Supreme Court Justice Clarence Thomas set a new standard for gun laws with 2022’s New York State Rifle & Pistol Association Inc. v. Bruen: If a gun restriction didn’t exist when the United States was a new nation and the Constitution was being written, it can’t exist now. Thomas’ new standard was that a law is only allowable if it is “consistent with the Nation’s historical tradition of firearm regulation.” Now, the Supreme Court will decide whether to take the next logical step and strike down laws prohibiting people who have domestic violence restraining orders against them from having guns. That’s been a federal law for decades, but by the Thomas standard, it’s not “consistent with the Nation’s historical tradition of firearm regulation.”
After all, wife-beating was fully legal at the time the Constitution was written, so no one would have considered taking guns away from a man who acted within his legal rights by beating his wife up.
This is now the legal standard in the states where the Fifth Circuit sets precedent. Following Bruen, the Fifth Circuit heard the case of Zackey Rahimi, a man who was subject to a February 2020 protective order preventing him from stalking or harassing his ex-girlfriend—who he had assaulted—and their child, and from owning a firearm. In December 2020 and January 2021, Rahimi went on to be involved in five shootings. Five. He sold narcotics to someone, then fired into their residence. He got into a car accident, shot at the other driver, fled, returned to the scene, and shot at another driver’s car. He shot at a constable’s vehicle. He fired into the air after his friend’s credit card was declined at a restaurant.
Rahimi was indicted based on his violation of the protective order’s ban on him owning a firearm. But according to the Fifth Circuit, he couldn’t legally be banned from owning the gun to begin with, because of “the Nation’s historical tradition.”
While the ban on people like Rahimi having guns represents “salutary policy goals meant to protect vulnerable people in our society,” the Fifth Circuit decided, Bruen “forecloses any such analysis in favor of a historical analogical inquiry into the scope of the allowable burden on the Second Amendment right. Through that lens, we conclude that [the law’s] ban on possession of firearms is an ‘outlier’ that our ancestors would never have accepted.”
Our ancestors never would have accepted it because they believed that wives were the property of their husbands. Our views on that may have changed, but according to the current Supreme Court precedent, that is secondary to our gun laws, which cannot change. In the Rahimi case, the government even identified several laws dating back to colonial times that stripped some groups of people of the right to have guns, but those didn’t count, according to the Fifth Circuit.

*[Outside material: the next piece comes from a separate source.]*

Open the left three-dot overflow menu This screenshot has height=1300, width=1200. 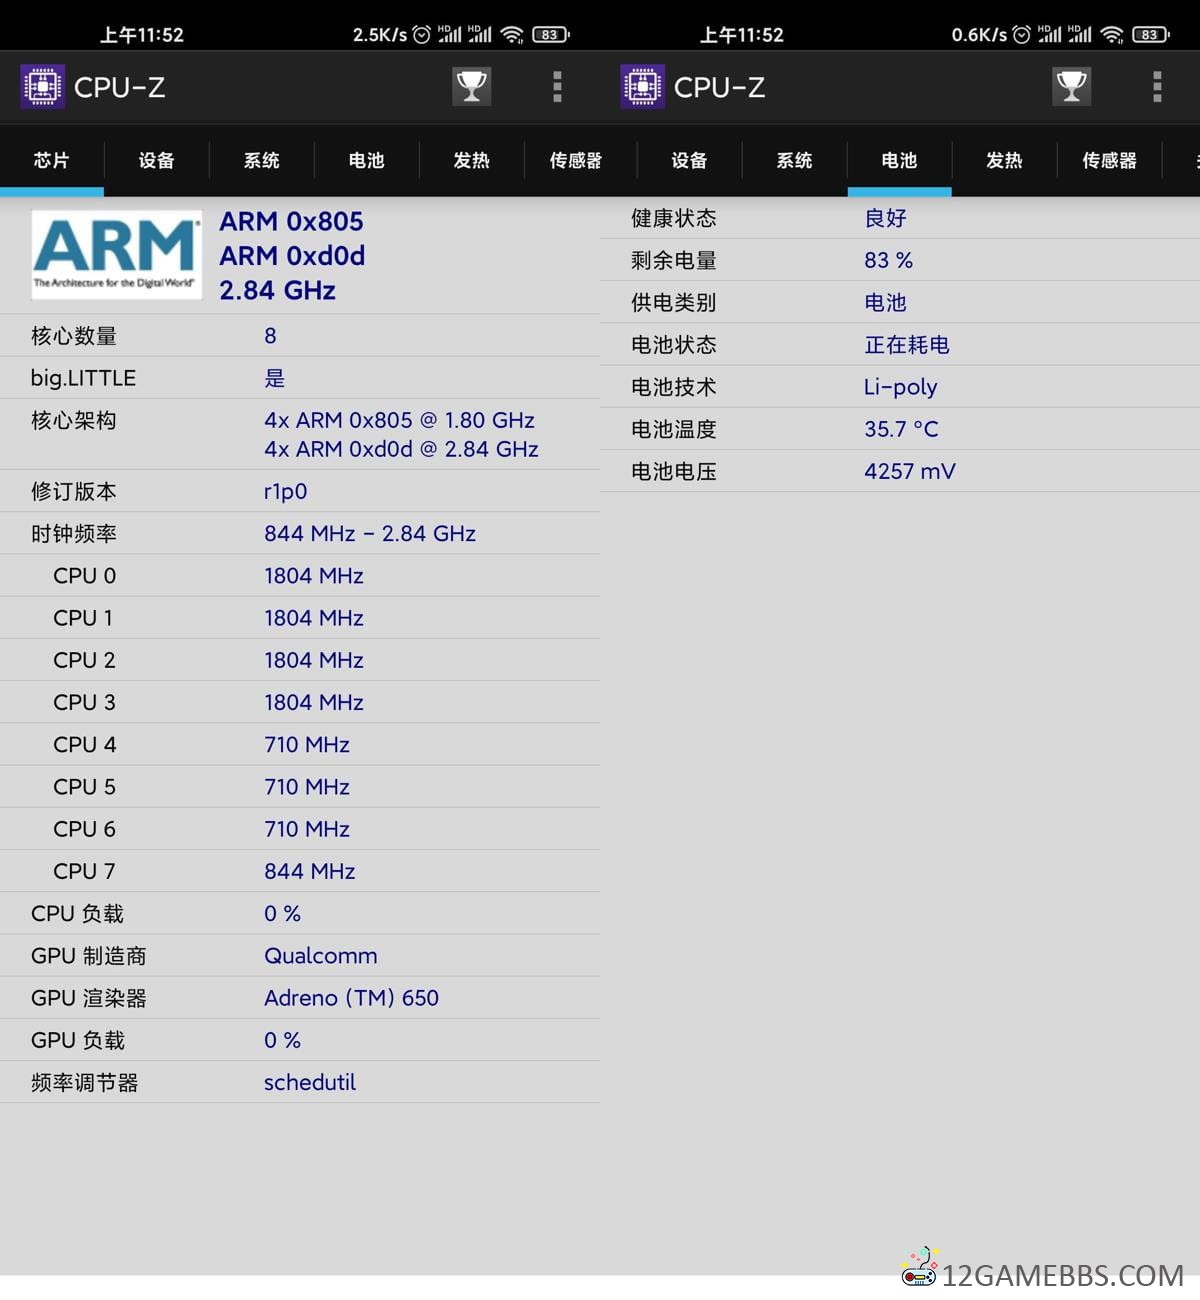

The Supreme Court will now decide whether the Thomas standard of acceptable gun restrictions holds in this type of case. Bruen was decided 6-3 along entirely predictable lines. Will the specific question of people subject to domestic violence restraining orders change two votes? Thomas has made himself clear. Justice Samuel Alito is fully entrenched in the politics of grievance. What about Chief Justice John Roberts, who allegedly cares about protecting the court’s reputation? What about Justice Amy Coney Barrett, who has directly benefited from the changed legal status of women? Will Justices Brett Kavanaugh or Neil Gorsuch take this chance to look like they’re not purely partisan operators?

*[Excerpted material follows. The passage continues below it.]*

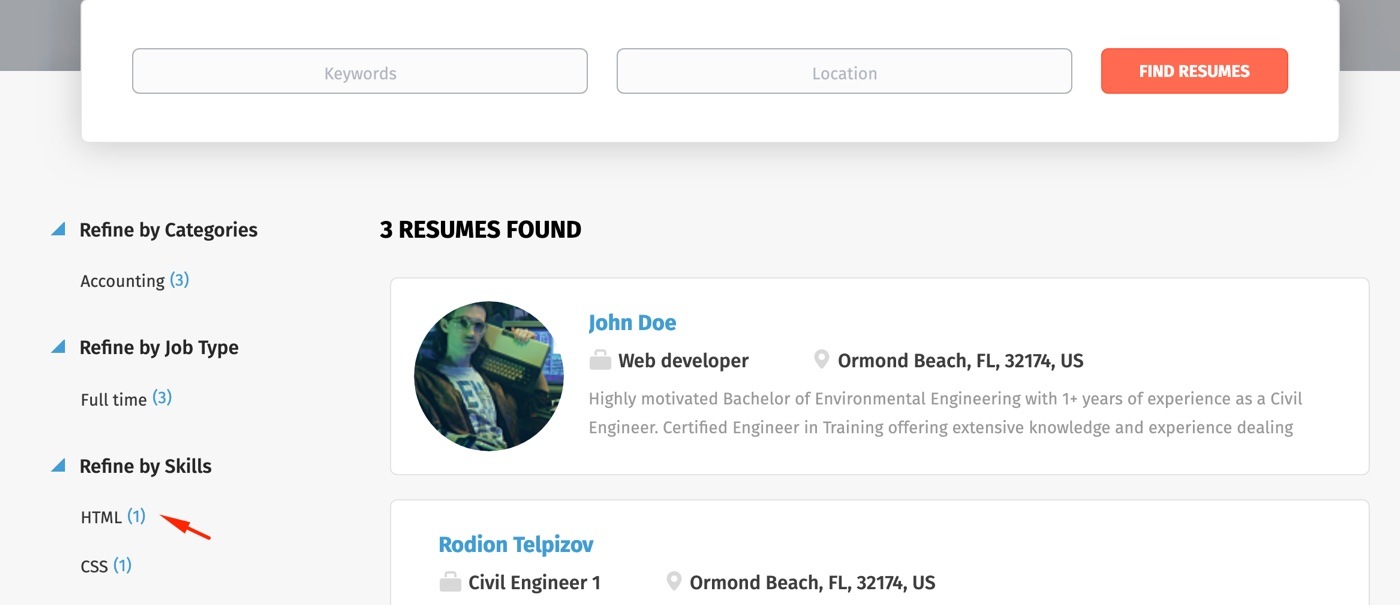Click John Doe's resume summary text
The image size is (1400, 605).
point(945,413)
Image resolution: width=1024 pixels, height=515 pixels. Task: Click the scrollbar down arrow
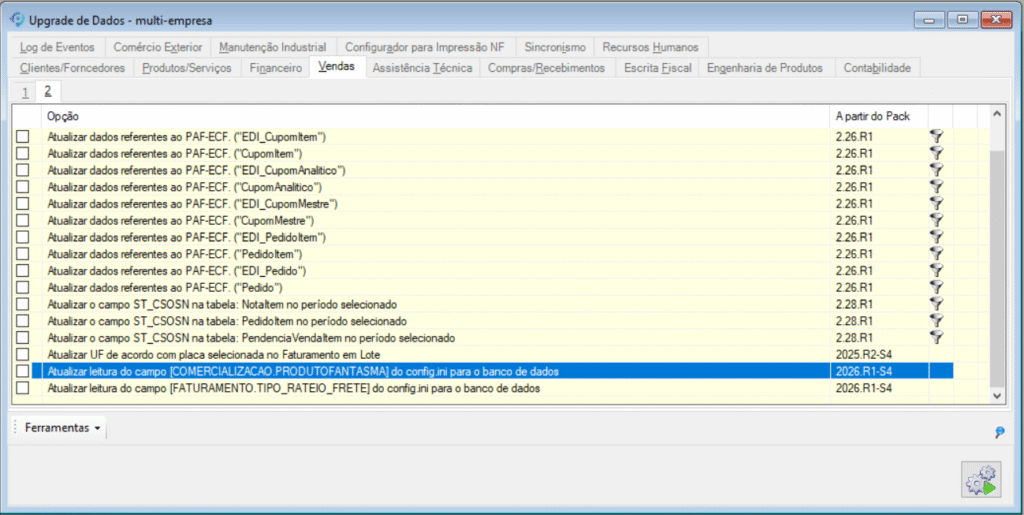tap(996, 396)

It is ridiculous to even have to wonder if this case could be decided in favor of allowing abusers to arm themselves. As Madison Pauly notes at Mother Jones:
Women whose abusers have access to guns are 5 times more likely to be killed than those whose partners don’t have guns available. About a third of female murder victims are killed by an intimate partner, most of whom use firearms to carry out the violence.
This prohibition, in place in federal law for nearly 30 years, saves lives. It should be an absolute no-brainer. But with this court, it’s not. And this case is just one of the horrors to come from them over the next year. Say this, though: If two right-wing justices do change their votes, it’ll be interesting to see how they contort themselves to pretend there’s any consistency in their opinions.